Thursday, March 27, 2008

Schemelab Concept

My PLT Scheme project for this year is to create a Schemelab collection to provide better analysis capabilities in PLT Scheme. It will be something of a mini-Matlab with capabilities similar to what numpy, scipy, and matplotlib provide in Python. I plan on making a new numeric collection to provide homogeneous, n-dimensional arrays (and, as a subset, matrices) as the primary underlying representation. Next, the science collection will be updated to use the new numeric package. Finally, a new plot collection will be developed to provide better visualization functionality. [After these are done I'll also update the simulation and inference collections to use the new Schemelab packages.]

I've already started work on the numeric collection. The basic representational element is a homogeneous, n-dimensional array (ndarray). An ndarray's type and shape are specified when it is created. The type may be any of the element types allowed for SRFI 4 vector types (u8, u16, u32, u64, s8, s16, s32, s64, f32, or f64), a complex type (c64 or c128), or may hold any Scheme object (object). The shape is a list of natural numbers where the length of the shape is the number of dimensions for the ndarray and each element is the cardinality of the corresponding dimension. References to array elements will support array slicing (in any dimension) for both array accessing (array-ref) and mutation (array-set!). Slicing operations create new views of the referenced array as opposed to copying portions of the array. I will start posting entries on different aspects of the numeric collection in the next few days.

The updates to the science collection to support (or to make use of internally) the new numeric collection should be relatively straightforward. The main issue will be to retain compatibility with the existing data types (i.e. vectors). Most of the really numerically complex code (e.g. special functions and random number distributions) will not be affected since they don't generally provide vector or array operations. The main changes will be to the statistics and histogram modules, which will be modified to work with ndarrays as well as vectors. Finally, some of the modules (e.g. histograms and ordinary differential equations) will benefit from being reimplemented using ndarrays internally.

I've also prototyped some code for the new plot package that provides much more functionality than the current PLoT package. The initial capability will be very much patterned after the functionality provided by Matlab (or more precisely, matplotlib for Python, which is also based on Matlab). It provides precise control over the elements of a graph (or multiple subgraphs). It also provides interactive graphics functionality for more dynamic analysis capabilities.
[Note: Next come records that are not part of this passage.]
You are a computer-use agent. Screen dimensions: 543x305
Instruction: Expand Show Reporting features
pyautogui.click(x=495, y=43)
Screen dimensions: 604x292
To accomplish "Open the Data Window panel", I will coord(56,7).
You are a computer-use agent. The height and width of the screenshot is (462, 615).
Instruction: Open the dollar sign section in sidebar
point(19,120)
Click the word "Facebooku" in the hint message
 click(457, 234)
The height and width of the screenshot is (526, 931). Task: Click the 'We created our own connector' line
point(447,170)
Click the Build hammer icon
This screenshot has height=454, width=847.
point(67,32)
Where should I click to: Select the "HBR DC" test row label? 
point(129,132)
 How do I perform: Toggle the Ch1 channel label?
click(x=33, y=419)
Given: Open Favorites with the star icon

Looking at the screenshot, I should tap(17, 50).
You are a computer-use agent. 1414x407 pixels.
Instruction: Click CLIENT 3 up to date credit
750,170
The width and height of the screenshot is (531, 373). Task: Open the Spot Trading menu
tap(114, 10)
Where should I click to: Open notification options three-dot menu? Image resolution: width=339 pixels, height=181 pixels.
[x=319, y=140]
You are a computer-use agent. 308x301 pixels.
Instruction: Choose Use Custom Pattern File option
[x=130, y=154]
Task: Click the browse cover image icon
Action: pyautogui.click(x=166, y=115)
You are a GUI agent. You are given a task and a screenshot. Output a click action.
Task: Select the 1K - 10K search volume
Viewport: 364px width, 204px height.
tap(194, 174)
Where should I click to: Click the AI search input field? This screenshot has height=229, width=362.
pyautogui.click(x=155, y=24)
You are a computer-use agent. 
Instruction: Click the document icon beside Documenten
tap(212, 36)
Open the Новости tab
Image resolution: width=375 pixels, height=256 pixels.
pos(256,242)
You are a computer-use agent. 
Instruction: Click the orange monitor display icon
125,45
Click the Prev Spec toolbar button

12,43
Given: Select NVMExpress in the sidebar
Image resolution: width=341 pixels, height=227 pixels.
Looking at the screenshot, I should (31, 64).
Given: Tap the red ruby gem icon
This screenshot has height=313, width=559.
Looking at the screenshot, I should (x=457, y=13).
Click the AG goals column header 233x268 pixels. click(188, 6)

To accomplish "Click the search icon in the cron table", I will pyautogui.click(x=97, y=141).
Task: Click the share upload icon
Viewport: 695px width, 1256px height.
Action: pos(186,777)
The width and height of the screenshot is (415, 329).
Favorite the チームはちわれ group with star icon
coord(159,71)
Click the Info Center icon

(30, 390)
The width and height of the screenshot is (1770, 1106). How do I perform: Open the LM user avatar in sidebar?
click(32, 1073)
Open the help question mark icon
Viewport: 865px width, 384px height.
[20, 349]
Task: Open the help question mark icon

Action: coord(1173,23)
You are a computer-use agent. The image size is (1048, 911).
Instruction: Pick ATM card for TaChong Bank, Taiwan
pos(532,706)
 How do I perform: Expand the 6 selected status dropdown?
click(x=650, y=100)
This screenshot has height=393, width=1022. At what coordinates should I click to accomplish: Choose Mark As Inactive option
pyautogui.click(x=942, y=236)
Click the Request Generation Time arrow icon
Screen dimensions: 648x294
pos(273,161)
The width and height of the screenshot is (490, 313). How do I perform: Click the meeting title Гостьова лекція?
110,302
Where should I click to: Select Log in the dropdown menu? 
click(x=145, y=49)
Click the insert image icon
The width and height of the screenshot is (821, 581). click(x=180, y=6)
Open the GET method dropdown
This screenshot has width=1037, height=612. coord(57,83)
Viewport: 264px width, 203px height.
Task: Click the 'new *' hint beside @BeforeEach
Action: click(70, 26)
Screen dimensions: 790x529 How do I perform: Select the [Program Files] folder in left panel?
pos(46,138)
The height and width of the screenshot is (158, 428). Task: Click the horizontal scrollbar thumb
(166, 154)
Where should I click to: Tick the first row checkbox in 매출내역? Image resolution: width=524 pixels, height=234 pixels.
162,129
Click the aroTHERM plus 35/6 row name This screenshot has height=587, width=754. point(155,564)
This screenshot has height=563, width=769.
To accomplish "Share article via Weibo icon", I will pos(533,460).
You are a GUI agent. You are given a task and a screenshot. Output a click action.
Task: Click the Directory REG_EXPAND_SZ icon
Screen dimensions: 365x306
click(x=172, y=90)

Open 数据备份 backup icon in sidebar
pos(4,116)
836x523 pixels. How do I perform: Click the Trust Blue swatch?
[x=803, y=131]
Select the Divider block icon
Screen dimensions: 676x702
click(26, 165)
Note that all of these new (or updated) collections require PLT Scheme Version 4 (currently 3.99) and are not compatible with earlier versions. As such, I am not releasing them to PLaneT until either PLT Scheme Version 4 is officially released or there is a separate PLaneT repository for PLT Scheme Version 4 code. I will be putting the code on the Schematics web site at some point.



Blogger crasch said...

Hi Doug,

Just wanted to thank you for working on the development of Schemelab. I look forward to its release!


3:28 PM  
Blogger Substantia Nigra said...

Hi, Schemelab sounds exciting! Is there an update on how it's been going?

8:04 PM  
Blogger Doug Williams said...

My agent-based simulation work has kept me busy with the simulation and inference collections, so I haven't done much with the Schemelab idea yet.

9:58 PM  
Blogger Andrew Whaley said...

Hi Doug,

I applaud what you are doing as I think Scheme could make a fantastic free and open alternative to Matlab.

Given that performance is extremely important for this application wouldn't you be better to start with Gambit rather than PLT ? Gambit is generally 2 to 3 times faster than PLT on most benchmarks.

I've been doing some serious number crunching and ended up having to abandon Gambit even and revert to C because performance was an issue. You need to be able to plug the core into the NVidia CUDA SDK so you can take advantage of their massively parallel hardware (Matlab already has this). Nobody is going to wait weeks for their answers just so they can code in Scheme when they could have their answer in hours in another language.

Good luck with it,


7:57 AM  
Blogger Doug Williams said...

I'm more interested in the flexibility that Scheme affords me rather than efficiency. I chose PLT Scheme because I can run applications unchanged on Windows, Linux, and Mac and get exactly the same numerical answers and graphics. I'm not aware of any other Scheme implementation that gives me that flexibility.

Since I started porting my applications to PLT Scheme, I've seen at least an order of magnitude or so improvement in speed of my numeric applications (and equivalent improvements in my simulations because of improvements in processing continuations). I am getting another 2x improvement or so in the latest SVN versions.

If speed were my main concern, I'd never have gone to Lisp or Scheme in the first place. But for the knowledge-based simulations I'm doing, it's great. And, being able to do my analysis in the same environment is a plus to me.